PROVIDED INFORMATION>
[Start of Attachment]

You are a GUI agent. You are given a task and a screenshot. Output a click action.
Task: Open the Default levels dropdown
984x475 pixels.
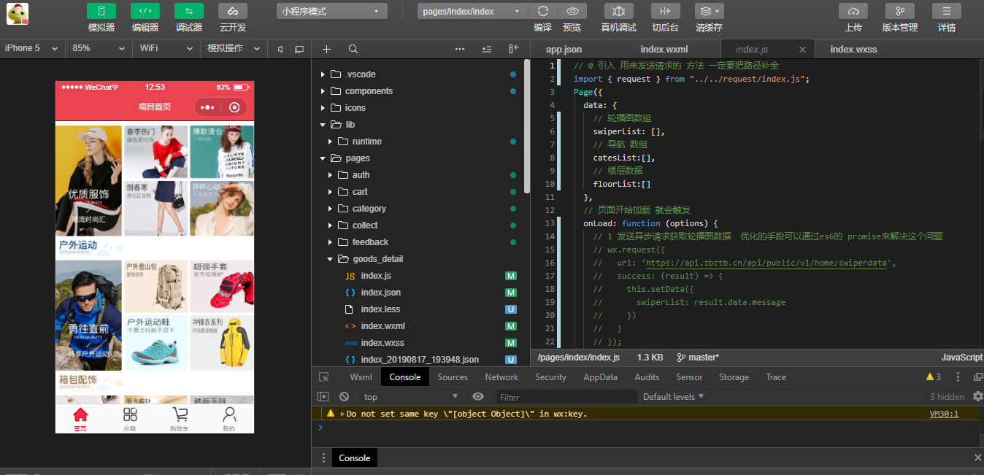(673, 397)

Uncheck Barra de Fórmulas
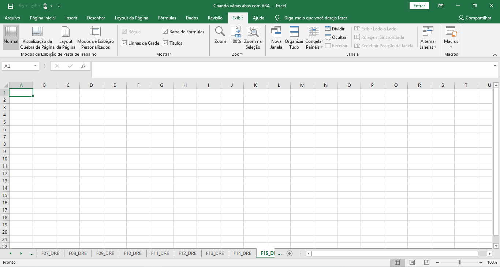(x=165, y=32)
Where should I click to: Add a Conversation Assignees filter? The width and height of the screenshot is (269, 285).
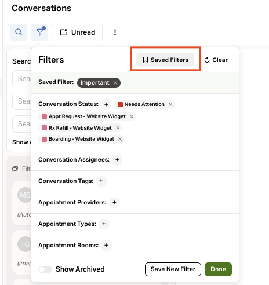(x=117, y=160)
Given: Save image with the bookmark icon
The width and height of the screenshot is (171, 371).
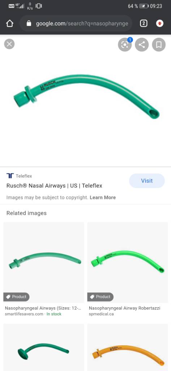Looking at the screenshot, I should tap(159, 45).
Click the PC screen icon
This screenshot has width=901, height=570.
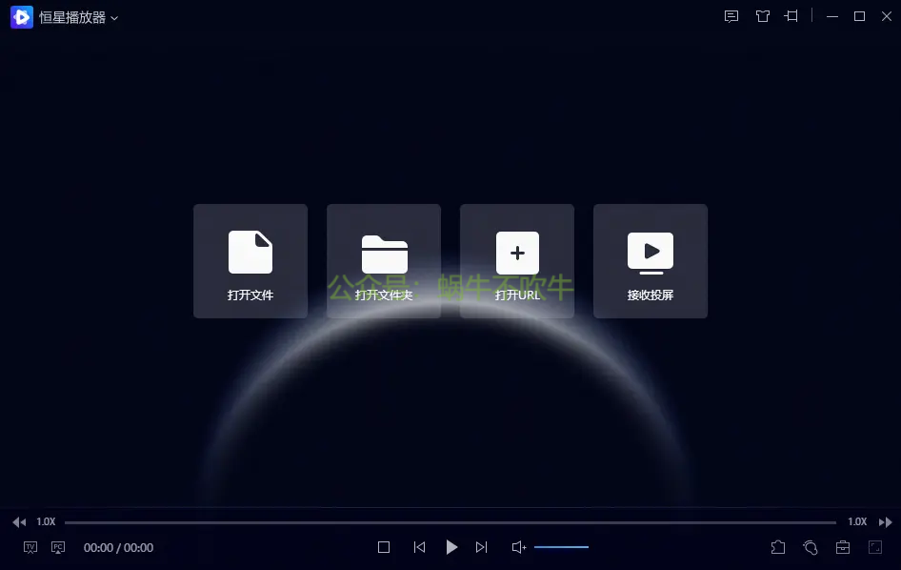(x=58, y=547)
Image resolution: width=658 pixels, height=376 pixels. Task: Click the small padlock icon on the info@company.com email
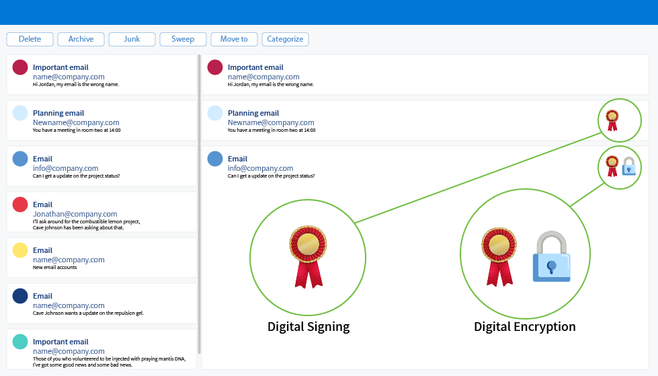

[End of Attachment]

WORK INSTRUCTIONS> Take every line from the data above that holds "icon" and copy it out.

RESULT>
Given: Save image with the bookmark icon
Click the PC screen icon
Image resolution: width=658 pixels, height=376 pixels. Task: Click the small padlock icon on the info@company.com email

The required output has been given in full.